Et de couper le contact d’un geste décisif, la fumière ! Moi, vous me connaissez ? M’en est arrivé déjà des trucs pas banals et des moulins peu banaux. J’en ai essuyé des dangers ! J’ai vu la mort comme je vous vois : face et profil… D’autres bougresses m’ont convoité, voulu, eu ! Hue cocottes ! J’ai été maintes fois empêtré dans des situations délicates, périlleuses, angoissantes, compromises… Mais jamais, z’entendez-vous, au grand jamais ! Jamais j’ai coulé à pic dans un tel ridicule. Au moment que des transes professionnelles me poignent, me voilà noyé dans le grotesque à l’état pur. La garcerie ambulante du Mastar qui me gloutonne tout cru ! Misère ! Que faire ? J‘peux pourtant pas crier maman. Me caler les deux mains devant zézette. M’enfuir. Cloquer une plaque de blindage en iridium dans la vitrine de mon kangourou. Je peux pas la supplier de m’épargner. Lui jurer que j‘suis impuissant. Je peux pas prier mon saint patron. La révolvériser ? Tout de même. Assassiner Berthe serait malgré tout un meurtre. Quoi ? « On achève bien les chevaux, vous dites ? Alors pourquoi pas les truies en rut ? » Tout de même… Et la S.P.D.A., alors, c’est quoi donc, et vous en faites quoi t’est-ce ?

Le moteur s’est tu.

Mais fort heureusement, le geste de Bertoche a des conséquences salvatrices. Il crée un accident qui engendre mon salut. Je possède ce genre de chignole à la con dont la direction se bloque lorsque le jus est stoppé.
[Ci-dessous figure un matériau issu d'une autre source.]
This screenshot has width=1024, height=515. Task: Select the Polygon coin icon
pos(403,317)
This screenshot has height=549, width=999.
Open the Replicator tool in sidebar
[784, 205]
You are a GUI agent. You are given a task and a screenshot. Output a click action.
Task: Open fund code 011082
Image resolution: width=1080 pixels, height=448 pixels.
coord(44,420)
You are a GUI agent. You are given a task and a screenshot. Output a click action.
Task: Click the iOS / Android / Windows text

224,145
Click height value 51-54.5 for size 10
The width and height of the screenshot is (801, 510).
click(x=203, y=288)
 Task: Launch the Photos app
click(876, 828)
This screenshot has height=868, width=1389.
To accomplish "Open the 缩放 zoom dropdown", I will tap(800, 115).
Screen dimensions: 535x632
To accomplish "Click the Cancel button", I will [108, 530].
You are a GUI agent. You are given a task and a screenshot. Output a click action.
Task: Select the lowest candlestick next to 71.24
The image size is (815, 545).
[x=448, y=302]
Roulant encore sur la vitesse acquise et malgré mon coup de patin exprès, v’là que j’embugne un vieux végétal dont le nom latin est platanus. Ma tire se rétrécit de dix centimètres dans le sens de la largeur. C’est la Gravosse qui a effacé l’impact. L’aubergine qui lui escalade la coupole ne tiendrait pas dans un sac tyrolien. Le dôme de l’observatoire au Pic du Midi, mes fils ! Sonnée, ses ardeurs jugulées, ses esprits flottants, ses sens en portefeuille, la gueuse Bérurière dodeline et prend une attitude comateuse à mon côté. Sa hure s’abattant contre moi, je la refoule d’un coup d’épaule dépourvu de galanterie. La rogne me tord tripes et cervelle. Ma fureur est tellement noire qu’un rat de cave aurait besoin d’une lampe électrique pour s’y déplacer.

— Bougre de vieille radasse ! aboyé-je. Gorette en chaleur ! Chienne pâmée ! Chaussette fumante ! Bedaine ! Mochetée ! Excroissance ! Dodue ! Dondaine ! Lessiveuse ! Chaudron percé ! Charretée d’immondices ! Purulence ! Tas ! Monceau ! Coulée de suif ! Bitophage ! Merderie ! Nymphette obèse ! Avalanche ! Taste-slip ! Fourre-tout ! Enfourneuse ! Viandophile ! Dévorante ! Pétrolière ! Boudin ! Ringard ! Superpute ! Oléagineuse ! Bonbonne ! Casse-quenouille !

J’en débiterais encore au moment que je vous narre si, m’étant aperçu que mon moulin n’est pas atteint ni ma direction faussée, je n’avais repris celle de Pantruche.

* * *

Un long temps de mutisme nous désendolore l’âme. Le mutisme est un adjudant-chef. Se taire cicatrise la pensée.

Ma colère bien tamisée est réduite en poudre lorsque nous pénétrons dans les lumières jaunes précédant la banlieue.

Berthy le sent.

— J’ai eu un coup de folie, s’excuse-t-elle.

Le ton est menu. Elle a déniché je ne sais dans quel coin de ses soufflets de forge un reliquat de gazouillis de fillette.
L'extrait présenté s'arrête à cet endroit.